Pull out every line in the items below that contains the word "blue", and list those lines without changing them.

**SUPPLIED RECORDS:**
++++
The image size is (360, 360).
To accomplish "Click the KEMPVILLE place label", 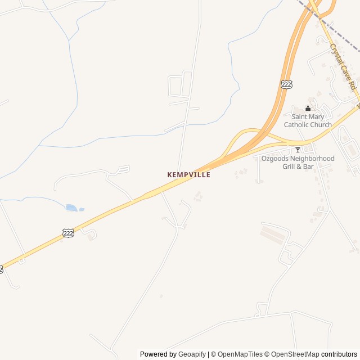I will point(188,175).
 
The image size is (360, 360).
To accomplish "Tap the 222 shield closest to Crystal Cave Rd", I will point(286,84).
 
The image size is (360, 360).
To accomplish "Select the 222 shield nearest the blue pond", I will point(69,233).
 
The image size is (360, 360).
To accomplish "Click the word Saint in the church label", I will point(302,116).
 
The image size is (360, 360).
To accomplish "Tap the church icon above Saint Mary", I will point(308,109).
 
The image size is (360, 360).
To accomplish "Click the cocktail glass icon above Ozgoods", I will point(298,150).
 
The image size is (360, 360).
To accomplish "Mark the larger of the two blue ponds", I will point(71,208).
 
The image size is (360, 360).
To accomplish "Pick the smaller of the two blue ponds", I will point(82,209).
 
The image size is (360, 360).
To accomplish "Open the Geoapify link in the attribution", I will point(192,354).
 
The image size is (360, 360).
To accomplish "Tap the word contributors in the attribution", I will point(339,354).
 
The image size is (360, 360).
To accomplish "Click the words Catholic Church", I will point(308,125).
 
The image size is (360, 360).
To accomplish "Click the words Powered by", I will point(158,354).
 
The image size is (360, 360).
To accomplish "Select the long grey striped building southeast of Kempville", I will point(274,232).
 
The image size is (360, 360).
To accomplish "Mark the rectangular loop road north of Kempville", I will point(179,84).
++++
**SOLUTION:**
To accomplish "Select the 222 shield nearest the blue pond", I will point(69,233).
To accomplish "Mark the larger of the two blue ponds", I will point(71,208).
To accomplish "Pick the smaller of the two blue ponds", I will point(82,209).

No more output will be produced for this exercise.